Prognostic impact of hemodynamic response to adenosine in patients older than age 55 years undergoing vasodilator stress myocardial perfusion study

Circulation. 2003 Jun 17;107(23):2894-9. doi: 10.1161/01.CIR.0000072770.27332.75. Epub 2003 Jun 9.

Abstract

Background: The prognostic importance of various hemodynamic responses to adenosine infusion in patients undergoing adenosine stress myocardial perfusion stress (MPS) has not been defined.

Methods and results: We identified 3444 unique patients (53.5% women, mean age 74.0+/-8.4 years) who underwent adenosine (with no additional exercise) stress myocardial perfusion single photon emission computed tomography (MPS) and were followed up for 2.0+/-0.8 years. Multivariable Cox proportional hazards analysis was used to assess the prognostic value of hemodynamic variables in predicting cardiac death (CD).
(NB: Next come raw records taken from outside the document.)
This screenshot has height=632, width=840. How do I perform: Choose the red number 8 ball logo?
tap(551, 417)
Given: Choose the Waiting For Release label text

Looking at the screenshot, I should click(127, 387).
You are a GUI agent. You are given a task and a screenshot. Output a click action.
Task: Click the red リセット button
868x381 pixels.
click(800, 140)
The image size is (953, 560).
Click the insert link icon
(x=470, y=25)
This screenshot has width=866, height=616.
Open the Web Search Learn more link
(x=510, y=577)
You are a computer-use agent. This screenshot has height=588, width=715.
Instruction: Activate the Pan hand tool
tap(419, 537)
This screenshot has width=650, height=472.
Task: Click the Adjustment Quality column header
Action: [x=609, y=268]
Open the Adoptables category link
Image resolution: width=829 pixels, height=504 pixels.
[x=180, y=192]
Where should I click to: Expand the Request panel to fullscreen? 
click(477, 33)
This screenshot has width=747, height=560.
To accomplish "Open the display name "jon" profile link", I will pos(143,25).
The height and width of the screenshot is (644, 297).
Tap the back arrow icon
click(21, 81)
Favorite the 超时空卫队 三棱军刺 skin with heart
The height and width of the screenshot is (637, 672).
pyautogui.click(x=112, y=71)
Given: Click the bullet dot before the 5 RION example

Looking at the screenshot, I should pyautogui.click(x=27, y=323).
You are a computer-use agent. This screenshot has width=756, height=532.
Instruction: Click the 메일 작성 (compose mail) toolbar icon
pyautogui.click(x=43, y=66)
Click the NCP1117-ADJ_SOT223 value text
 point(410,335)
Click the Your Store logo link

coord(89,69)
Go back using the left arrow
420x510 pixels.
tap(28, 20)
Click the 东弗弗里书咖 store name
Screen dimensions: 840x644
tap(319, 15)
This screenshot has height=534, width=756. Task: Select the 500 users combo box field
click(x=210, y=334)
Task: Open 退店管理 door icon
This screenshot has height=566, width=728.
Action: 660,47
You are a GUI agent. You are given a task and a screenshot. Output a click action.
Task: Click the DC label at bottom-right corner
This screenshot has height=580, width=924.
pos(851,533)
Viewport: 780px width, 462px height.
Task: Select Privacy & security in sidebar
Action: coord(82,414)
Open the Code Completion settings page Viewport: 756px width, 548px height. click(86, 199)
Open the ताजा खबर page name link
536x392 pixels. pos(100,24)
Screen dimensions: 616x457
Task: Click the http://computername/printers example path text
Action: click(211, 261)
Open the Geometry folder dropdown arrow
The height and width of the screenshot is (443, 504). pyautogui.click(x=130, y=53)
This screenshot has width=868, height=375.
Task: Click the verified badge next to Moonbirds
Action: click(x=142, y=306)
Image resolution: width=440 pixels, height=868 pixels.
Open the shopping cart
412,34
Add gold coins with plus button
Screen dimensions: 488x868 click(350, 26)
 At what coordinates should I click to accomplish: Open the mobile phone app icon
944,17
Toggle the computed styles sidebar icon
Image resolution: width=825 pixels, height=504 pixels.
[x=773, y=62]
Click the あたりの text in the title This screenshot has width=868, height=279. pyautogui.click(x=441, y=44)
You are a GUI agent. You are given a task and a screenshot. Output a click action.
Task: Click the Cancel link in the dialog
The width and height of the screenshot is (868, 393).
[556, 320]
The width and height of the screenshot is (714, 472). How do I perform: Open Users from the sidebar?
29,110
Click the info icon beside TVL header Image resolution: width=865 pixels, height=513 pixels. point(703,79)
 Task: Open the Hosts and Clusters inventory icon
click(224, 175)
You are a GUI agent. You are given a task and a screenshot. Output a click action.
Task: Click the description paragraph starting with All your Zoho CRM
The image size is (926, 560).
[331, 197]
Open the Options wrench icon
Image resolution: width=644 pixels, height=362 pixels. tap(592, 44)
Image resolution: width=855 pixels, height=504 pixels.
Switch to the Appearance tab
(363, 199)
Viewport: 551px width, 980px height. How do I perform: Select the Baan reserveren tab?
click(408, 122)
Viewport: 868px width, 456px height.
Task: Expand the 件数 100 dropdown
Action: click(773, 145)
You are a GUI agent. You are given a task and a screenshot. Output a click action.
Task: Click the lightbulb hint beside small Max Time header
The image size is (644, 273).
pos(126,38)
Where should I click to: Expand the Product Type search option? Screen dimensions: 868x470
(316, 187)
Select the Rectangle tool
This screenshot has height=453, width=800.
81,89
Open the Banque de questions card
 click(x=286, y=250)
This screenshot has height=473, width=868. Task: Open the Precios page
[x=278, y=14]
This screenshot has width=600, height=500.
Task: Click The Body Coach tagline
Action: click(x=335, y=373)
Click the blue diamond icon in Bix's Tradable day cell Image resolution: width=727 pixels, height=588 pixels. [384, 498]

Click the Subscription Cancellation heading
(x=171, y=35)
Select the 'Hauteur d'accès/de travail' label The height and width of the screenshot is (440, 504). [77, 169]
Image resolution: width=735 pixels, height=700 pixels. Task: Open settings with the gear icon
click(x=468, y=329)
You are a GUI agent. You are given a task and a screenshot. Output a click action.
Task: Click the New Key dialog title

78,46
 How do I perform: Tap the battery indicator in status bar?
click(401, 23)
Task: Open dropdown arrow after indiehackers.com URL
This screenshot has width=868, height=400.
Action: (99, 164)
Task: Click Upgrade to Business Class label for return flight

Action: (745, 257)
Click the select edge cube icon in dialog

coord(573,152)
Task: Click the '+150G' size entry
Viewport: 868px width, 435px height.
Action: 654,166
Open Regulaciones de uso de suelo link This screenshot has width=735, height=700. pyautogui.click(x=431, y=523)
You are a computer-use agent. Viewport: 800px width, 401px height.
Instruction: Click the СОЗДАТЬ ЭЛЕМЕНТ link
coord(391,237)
Two hundred twenty-four CDs (6.5%) occurred during follow-up. By multivariable analysis, higher rest heart rate (HR) and to a lesser extent lower peak HR were markers of CD. When added to the multivariable model in place of peak and rest HR, the peak/rest HR ratio was an independent predictor of CD. Peak/rest HR ratio additionally risk-stratified patients within each MPS category. A significant interaction was found between gender and peak systolic blood pressure (SBP), in which there was an increased risk associated with a low peak SBP (<90 mm Hg at end of adenosine infusion) in men but not in women.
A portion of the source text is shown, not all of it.